• _Stated problem_
Turn only the lines starting at the top of the items and ending at the line containing "(x=1727, y=11)" into a JSON list of strings, one string per line, with blank lines left out.
--- BEGIN Material provided ---
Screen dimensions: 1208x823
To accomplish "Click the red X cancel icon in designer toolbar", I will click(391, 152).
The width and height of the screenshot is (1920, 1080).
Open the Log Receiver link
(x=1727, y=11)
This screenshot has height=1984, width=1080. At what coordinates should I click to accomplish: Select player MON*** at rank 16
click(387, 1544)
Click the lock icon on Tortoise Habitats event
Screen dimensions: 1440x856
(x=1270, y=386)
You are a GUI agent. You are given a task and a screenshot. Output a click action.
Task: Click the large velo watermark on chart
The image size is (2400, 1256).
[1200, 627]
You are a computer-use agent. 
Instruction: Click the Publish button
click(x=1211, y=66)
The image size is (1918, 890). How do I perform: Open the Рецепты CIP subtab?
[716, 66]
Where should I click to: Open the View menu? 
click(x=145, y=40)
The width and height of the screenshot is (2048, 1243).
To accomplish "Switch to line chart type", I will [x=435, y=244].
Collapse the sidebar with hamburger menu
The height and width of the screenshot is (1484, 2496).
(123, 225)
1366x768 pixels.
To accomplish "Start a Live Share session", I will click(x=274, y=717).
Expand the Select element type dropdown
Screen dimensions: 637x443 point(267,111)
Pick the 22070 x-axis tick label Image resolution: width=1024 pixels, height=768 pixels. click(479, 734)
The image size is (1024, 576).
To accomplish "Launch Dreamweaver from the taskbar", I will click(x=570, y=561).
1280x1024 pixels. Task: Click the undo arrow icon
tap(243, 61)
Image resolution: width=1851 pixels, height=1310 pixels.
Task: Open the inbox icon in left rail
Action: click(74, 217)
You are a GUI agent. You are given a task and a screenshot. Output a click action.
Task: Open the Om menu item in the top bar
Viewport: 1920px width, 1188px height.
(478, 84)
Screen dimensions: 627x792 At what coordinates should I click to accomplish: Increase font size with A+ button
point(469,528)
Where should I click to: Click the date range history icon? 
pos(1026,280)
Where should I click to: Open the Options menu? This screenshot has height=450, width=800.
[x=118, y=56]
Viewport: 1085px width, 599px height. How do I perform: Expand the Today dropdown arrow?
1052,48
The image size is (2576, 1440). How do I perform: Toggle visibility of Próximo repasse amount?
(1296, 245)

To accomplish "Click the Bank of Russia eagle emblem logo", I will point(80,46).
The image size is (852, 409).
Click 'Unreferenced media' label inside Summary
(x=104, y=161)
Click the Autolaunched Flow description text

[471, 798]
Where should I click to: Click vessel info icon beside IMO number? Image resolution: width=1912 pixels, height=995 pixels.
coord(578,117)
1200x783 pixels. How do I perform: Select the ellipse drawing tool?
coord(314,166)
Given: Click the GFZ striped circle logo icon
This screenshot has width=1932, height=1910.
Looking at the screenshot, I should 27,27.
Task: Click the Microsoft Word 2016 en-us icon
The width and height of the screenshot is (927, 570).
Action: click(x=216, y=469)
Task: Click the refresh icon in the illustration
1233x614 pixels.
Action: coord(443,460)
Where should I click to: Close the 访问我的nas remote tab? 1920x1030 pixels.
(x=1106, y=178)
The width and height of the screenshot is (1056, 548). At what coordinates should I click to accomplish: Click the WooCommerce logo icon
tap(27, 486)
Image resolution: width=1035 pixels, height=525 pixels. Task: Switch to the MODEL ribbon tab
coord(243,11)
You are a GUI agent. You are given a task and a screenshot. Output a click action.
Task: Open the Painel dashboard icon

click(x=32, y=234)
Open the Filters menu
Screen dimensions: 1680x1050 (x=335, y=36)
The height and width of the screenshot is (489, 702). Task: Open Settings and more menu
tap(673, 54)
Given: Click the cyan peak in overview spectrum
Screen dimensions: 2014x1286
--- END Material provided ---
• _Full response_
[
  "Screen dimensions: 1208x823",
  "To accomplish \"Click the red X cancel icon in designer toolbar\", I will click(391, 152).",
  "The width and height of the screenshot is (1920, 1080).",
  "Open the Log Receiver link",
  "(x=1727, y=11)"
]